У него в руках появился мегафон, Саам Али собирался выступить с речью.
— Седьмой и десятый отряд, укрепить вход, — послышалось в рации офицера. Мне захотелось позвонить матери. — Через две минуты приедет спецназ, будет полегче.
— Дорогие сограждане… — проскрипел Али в мегафон, его речь прервалась оглушительным свистом звуковых помех. Я скорчилась и зажала ладонями уши, не выпуская оружия из рук. Чёрт, как же громко.
— Заберите у него эту хрень, даже ей он пользоваться не умеет! — проорали где-то сбоку. Звон выворачивал нутро, а когда он резко оборвался, его подхватил рёв толпы. К парадной полетела стеклянная бутылка с белой краской. Она разбилась, брызги веером улеглись на крыльцо и дверь, белая жижа потекла по ступенькам. Кто-то из толпы сделал шаг вперёд, со стороны копов раздался предупредительный выстрел. Митингующие отпрянули.

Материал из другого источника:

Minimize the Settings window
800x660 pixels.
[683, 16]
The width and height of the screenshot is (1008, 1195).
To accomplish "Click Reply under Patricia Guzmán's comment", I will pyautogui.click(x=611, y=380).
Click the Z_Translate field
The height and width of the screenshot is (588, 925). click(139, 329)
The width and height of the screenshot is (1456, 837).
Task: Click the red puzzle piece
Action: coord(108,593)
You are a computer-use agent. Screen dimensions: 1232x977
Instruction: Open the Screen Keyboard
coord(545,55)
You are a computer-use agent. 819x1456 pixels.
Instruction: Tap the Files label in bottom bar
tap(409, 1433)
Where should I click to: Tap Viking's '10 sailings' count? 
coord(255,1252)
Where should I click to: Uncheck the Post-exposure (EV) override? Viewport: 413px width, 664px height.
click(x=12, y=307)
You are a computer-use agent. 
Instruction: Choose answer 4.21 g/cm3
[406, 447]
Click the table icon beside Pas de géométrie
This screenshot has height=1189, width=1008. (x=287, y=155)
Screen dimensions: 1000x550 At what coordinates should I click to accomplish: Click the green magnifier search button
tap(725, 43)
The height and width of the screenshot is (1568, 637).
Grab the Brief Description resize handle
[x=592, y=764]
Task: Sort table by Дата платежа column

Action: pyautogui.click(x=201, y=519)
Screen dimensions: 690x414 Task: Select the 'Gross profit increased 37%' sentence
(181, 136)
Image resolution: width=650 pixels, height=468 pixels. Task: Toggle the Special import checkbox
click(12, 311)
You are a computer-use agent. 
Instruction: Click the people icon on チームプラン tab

Время будто замерло. Я выхватывала в толпе случайные лица, злые, испуганные, возбужденно скалящиеся — юные. Нас было явно меньше, нашим преимуществом были хорошая позиция и оружие, у тех ребят не было ничего кроме ярости. Они были слишком молоды чтобы умирать или сесть в тюрьму. Мне снова до чёртиков захотелось позвонить матери.
Затишье оборвалось внезапно — к парадной полетели камни, пластиковый мусор, ещё две бутылки с краской. Обломок выхлопной трубы попал в дверь, стекло пошло паутиной. Что-то грохнуло мне по капоту. Со стороны патрульных раздался ещё один выстрел, ему ответил кто-то из толпы.
— Твою ж…
Чей-то крик заглушил отборную брань моего случайного напарника.
— Ранен полицейский. Внимание, ранен полицейский, — зашумело в рации.
Я считала секунды до прибытия спецназа.
Пуля ударила в обшивку кузова ближайшей полицейской машины. Я нырнула за спину офицера — в дверях моей машины не было бронепластин, как в машинах копов и инспекции, на личный автотранспорт они не ставятся. Установлю их за свой счёт, как только выберусь, обещаю себе.
Четыре чёрных угловатых внедорожника выехали на площадь как раз тогда, когда толпа хлынула к окнам первого этажа. Атака захлебнулась через сорок секунд. Спецназ действовал слаженно и быстро — самые активные стояли на коленях с завязанными за спиной руками. Вдали, поперёк улиц стояли внедорожники с эмблемой Отдела — Максвелл послал на подмогу наших силовиков. Когда выстрелы утихли, я, минуя оцепление, перебежками пробралась в здание. В холле ожидаемо никого не было, я свернула в правое крыло, к лаборатории — одному из самых уязвимых мест, ведь она находилась на первом этаже.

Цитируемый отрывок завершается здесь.